The play itself was an enormous success.  Barry wrote the role of Tracy for Katharine Hepburn herself, to lure her back to the stage after the movie industry had labeled her "box office poison" from a series of previous flops.  Hepburn ended up not only starring in the play, but backing it as well.  Also, she acquired the film rights to the play for her "comeback" vehicle.  (Millionaire Howard Hughes actually bought her the rights as a gift.)  So when she sold the film rights to MGM, in was on the condition that she have power over choosing cast, director, producer, and screenwriter. 

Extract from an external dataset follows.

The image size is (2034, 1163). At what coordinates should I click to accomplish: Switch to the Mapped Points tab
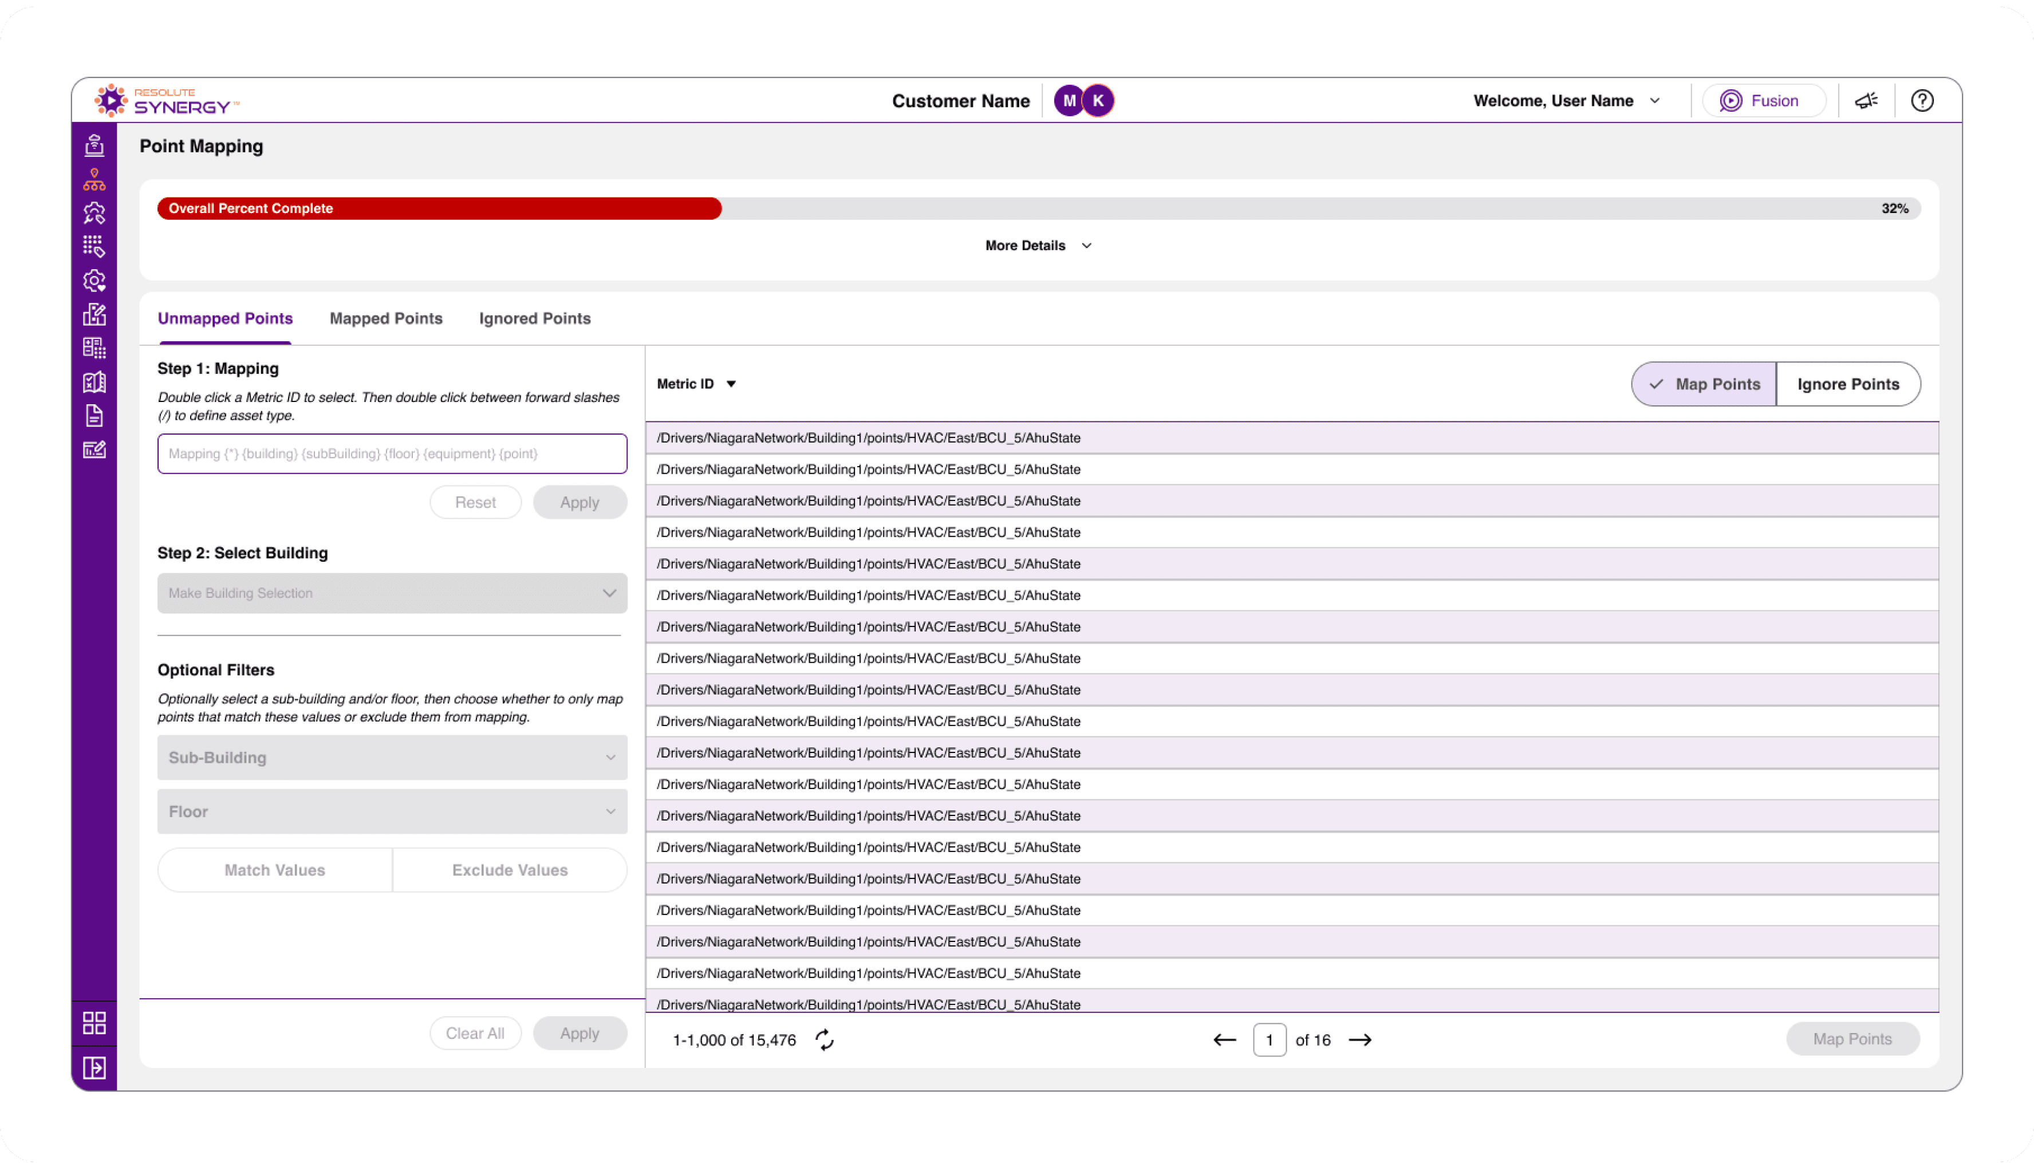tap(386, 319)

Her choice of director, George Cukor, was an easy one for her, because she had worked with him before.  However, her cast was not her first choice.  Originally, she asked for Clark Gable for C.K. Dexter Haven and Spencer Tracy for Macaulay Connor (whom she had not met yet, but thank goodness they eventually did).  Both actors were unable to star, so the parts went to Grant and Stewart instead.  Cary Grant actually had the choice of either male part, but wisely chose the less-flashy one.  He did however insist on top billing and $137,000 salary, huge for that time, but donated it all to the British War Relief Fund.

"The Philadelphia Story" is a lesson in perfection all around.  It only took 8 weeks to shoot the movie due to every scene only needing one take.  You can see the actors' dedication and skill (and chemistry) in one of the drunk scenes with Grant and Stewart.  Unbeknownst to Grant, Stewart decided to add some hiccups to his drunkenness and almost caught Grant off-guard.  But in the grace and class that was Grant, he adlibbed "Excuse me" in response to Stewart's hiccup, and only had to turn away slightly to stifle his laugh. 

James Stewart wasn't planning on going to the Academy Awards the year he won Best Actor for "The Philadelphia Story."  He himself had voted for Henry Fonda in "The Grapes of Wrath."  However, right before the event, he got a call from someone "advising" him to throw on some nice clothes and go anyway.  (This was before accounting firms were brought in to protect the outcomes.)  Feeling he never really deserved that Oscar, he claimed it must have been "deferred payment for my work on 'Mr. Smith Goes to Washington'."

So, get back to the classics this week with "The Philadelphia Story," an essential for anyone truly wanting to watch the best movies ever made.  Sure, the story might be a bit misogynistic in today's politically-correct standards, but thanks to the skill, grace, class and amazing talent of all involved, you shouldn't mind one bit. Enjoy!

(Post-tidbit:  The word "Philadelphia" is misspelled on Stewart's Oscar, which used to sit in the window of his father's hardware store in Indiana, Pennsylvania...on Philadelphia St.)